Wandle alle Einträge unten in eine JSON-Liste von Zeichenketten um, mit je einer Zeichenkette pro Zeile und ohne Leerzeilen. Die Bilder sollen in der Antwort nicht vorkommen.

**GESPEICHERTE EINTRÄGE**.

■ ■ ■

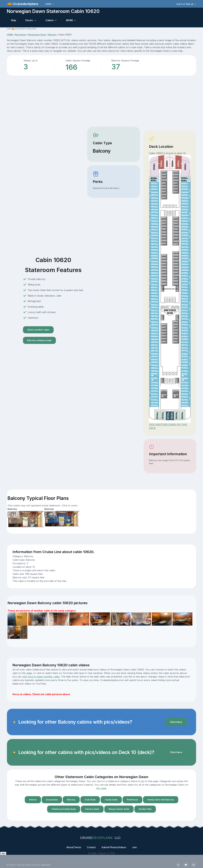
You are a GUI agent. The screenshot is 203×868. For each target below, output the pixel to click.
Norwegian (21, 34)
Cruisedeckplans (25, 4)
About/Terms (74, 847)
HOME (10, 34)
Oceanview (52, 800)
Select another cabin (38, 330)
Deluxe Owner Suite (119, 809)
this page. (101, 788)
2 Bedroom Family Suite (64, 809)
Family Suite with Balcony (160, 800)
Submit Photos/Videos (113, 847)
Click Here (176, 722)
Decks (29, 20)
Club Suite (90, 800)
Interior (33, 800)
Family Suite (111, 800)
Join (134, 847)
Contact (91, 847)
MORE (70, 20)
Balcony (52, 34)
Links (48, 4)
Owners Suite (92, 809)
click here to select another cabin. (41, 677)
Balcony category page (40, 340)
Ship (14, 20)
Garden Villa (145, 809)
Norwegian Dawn (37, 34)
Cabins (50, 20)
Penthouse (132, 800)
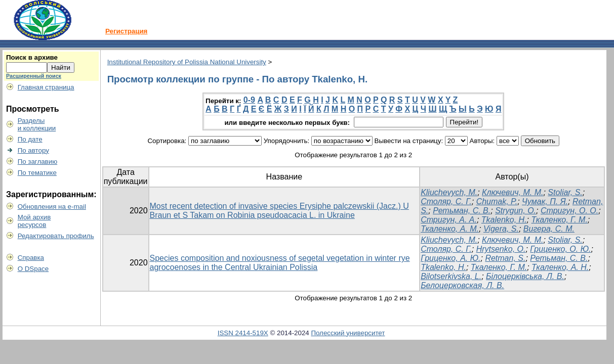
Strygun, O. (515, 210)
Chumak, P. (497, 201)
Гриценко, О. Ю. (560, 249)
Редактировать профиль (56, 236)
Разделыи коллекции (37, 124)
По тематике (37, 172)
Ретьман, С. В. (462, 210)
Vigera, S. (501, 229)
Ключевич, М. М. (512, 192)
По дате (30, 139)
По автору (33, 150)
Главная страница (46, 87)
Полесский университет (348, 333)
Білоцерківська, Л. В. (525, 276)
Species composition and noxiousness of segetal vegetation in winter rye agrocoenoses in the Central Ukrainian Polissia (280, 262)
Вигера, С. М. (549, 229)
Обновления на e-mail (52, 206)
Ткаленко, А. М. (449, 229)
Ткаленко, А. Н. (560, 267)
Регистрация (126, 31)
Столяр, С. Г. (446, 201)
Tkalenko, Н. (504, 219)
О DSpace (33, 268)
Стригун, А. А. (448, 219)
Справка (31, 257)
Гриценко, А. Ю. (451, 258)
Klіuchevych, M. (449, 192)
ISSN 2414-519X (243, 333)
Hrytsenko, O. (501, 249)
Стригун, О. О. (569, 210)
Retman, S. (505, 258)
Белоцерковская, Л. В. (462, 285)
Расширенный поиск (33, 76)
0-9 (249, 100)
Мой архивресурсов (34, 221)
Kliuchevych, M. (449, 240)
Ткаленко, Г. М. (559, 219)
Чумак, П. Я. (545, 201)
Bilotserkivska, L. (451, 276)
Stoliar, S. (565, 192)
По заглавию (37, 161)
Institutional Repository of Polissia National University (187, 62)
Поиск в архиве (32, 57)
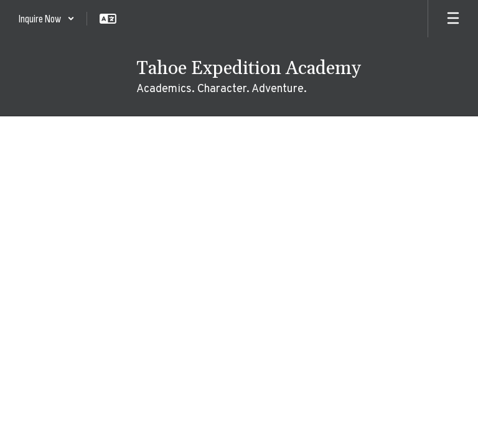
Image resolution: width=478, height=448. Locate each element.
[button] (47, 19)
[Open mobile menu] (453, 19)
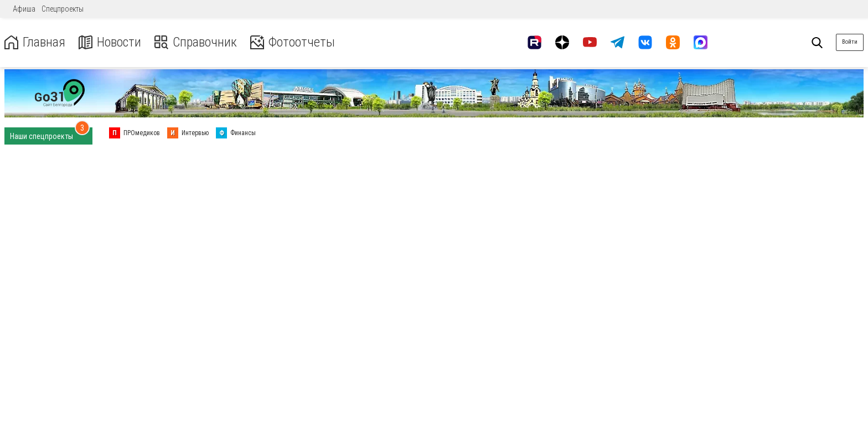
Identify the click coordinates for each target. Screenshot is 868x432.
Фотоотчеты (292, 42)
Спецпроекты (63, 9)
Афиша (24, 9)
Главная (35, 42)
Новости (110, 42)
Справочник (195, 42)
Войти (850, 42)
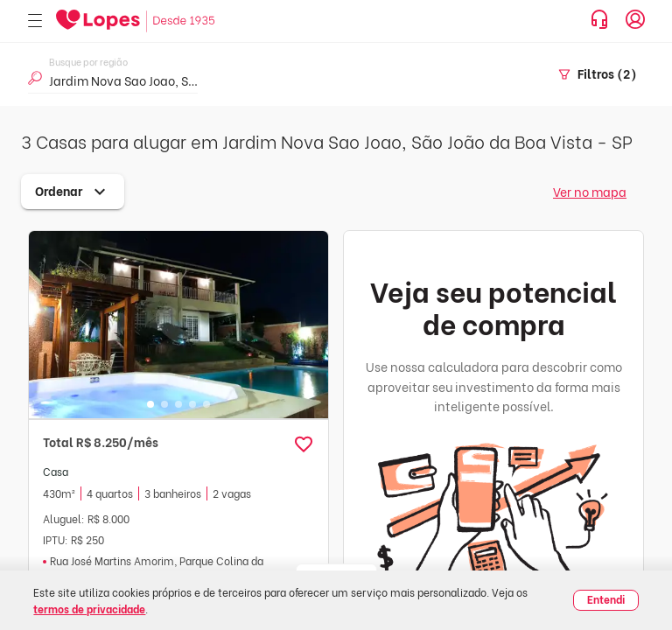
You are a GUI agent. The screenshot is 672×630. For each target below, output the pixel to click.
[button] (304, 444)
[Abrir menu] (35, 21)
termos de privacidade (89, 608)
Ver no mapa (590, 191)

■ ■ ■

**ERGEBNIS**.
[
  "You are a GUI agent. The screenshot is 203×868. For each target below, output the pixel to click.",
  "Norwegian (21, 34)",
  "Cruisedeckplans (25, 4)",
  "About/Terms (74, 847)",
  "HOME (10, 34)",
  "Oceanview (52, 800)",
  "Select another cabin (38, 330)",
  "Deluxe Owner Suite (119, 809)",
  "this page. (101, 788)",
  "2 Bedroom Family Suite (64, 809)",
  "Family Suite with Balcony (160, 800)",
  "Submit Photos/Videos (113, 847)",
  "Click Here (176, 722)",
  "Decks (29, 20)",
  "Club Suite (90, 800)",
  "Interior (33, 800)",
  "Family Suite (111, 800)",
  "Join (134, 847)",
  "Contact (91, 847)",
  "MORE (70, 20)",
  "Balcony (52, 34)",
  "Links (48, 4)",
  "Owners Suite (92, 809)",
  "click here to select another cabin. (41, 677)",
  "Balcony category page (40, 340)",
  "Ship (14, 20)",
  "Garden Villa (145, 809)",
  "Norwegian Dawn (37, 34)",
  "Cabins (50, 20)",
  "Penthouse (132, 800)",
  "Strygun, O. (515, 210)",
  "Chumak, P. (497, 201)",
  "Гриценко, О. Ю. (560, 249)",
  "Редактировать профиль (56, 236)",
  "Разделыи коллекции (37, 124)",
  "По тематике (37, 172)",
  "Ретьман, С. В. (462, 210)",
  "Vigera, S. (501, 229)",
  "Ключевич, М. М. (512, 192)",
  "По дате (30, 139)",
  "По автору (33, 150)",
  "Главная страница (46, 87)",
  "Полесский университет (348, 333)",
  "Білоцерківська, Л. В. (525, 276)",
  "Species composition and noxiousness of segetal vegetation in winter rye agrocoenoses in the Central Ukrainian Polissia (280, 262)",
  "Вигера, С. М. (549, 229)",
  "Обновления на e-mail (52, 206)",
  "Ткаленко, А. М. (449, 229)",
  "Ткаленко, А. Н. (560, 267)",
  "Регистрация (126, 31)",
  "Столяр, С. Г. (446, 201)",
  "Tkalenko, Н. (504, 219)",
  "О DSpace (33, 268)",
  "Стригун, А. А. (448, 219)",
  "Справка (31, 257)",
  "Гриценко, А. Ю. (451, 258)",
  "Klіuchevych, M. (449, 192)",
  "ISSN 2414-519X (243, 333)",
  "Hrytsenko, O. (501, 249)",
  "Стригун, О. О. (569, 210)",
  "Retman, S. (505, 258)",
  "Белоцерковская, Л. В. (462, 285)",
  "Расширенный поиск (33, 76)",
  "0-9 (249, 100)",
  "Мой архивресурсов (34, 221)",
  "Kliuchevych, M. (449, 240)",
  "Ткаленко, Г. М. (559, 219)",
  "Чумак, П. Я. (545, 201)",
  "Bilotserkivska, L. (451, 276)",
  "Stoliar, S. (565, 192)",
  "По заглавию (37, 161)",
  "Institutional Repository of Polissia National University (187, 62)",
  "Поиск в архиве (32, 57)",
  "Image resolution: width=478, height=448. Locate each element.",
  "[button] (47, 19)",
  "[Open mobile menu] (453, 19)",
  "Identify the click coordinates for each target. Screenshot is 868x432.",
  "Фотоотчеты (292, 42)",
  "Спецпроекты (63, 9)",
  "Афиша (24, 9)",
  "Главная (35, 42)",
  "Новости (110, 42)",
  "Справочник (195, 42)",
  "Войти (850, 42)",
  "You are a GUI agent. The screenshot is 672×630. For each target below, output the pixel to click.",
  "[button] (304, 444)",
  "[Abrir menu] (35, 21)",
  "termos de privacidade (89, 608)",
  "Ver no mapa (590, 191)"
]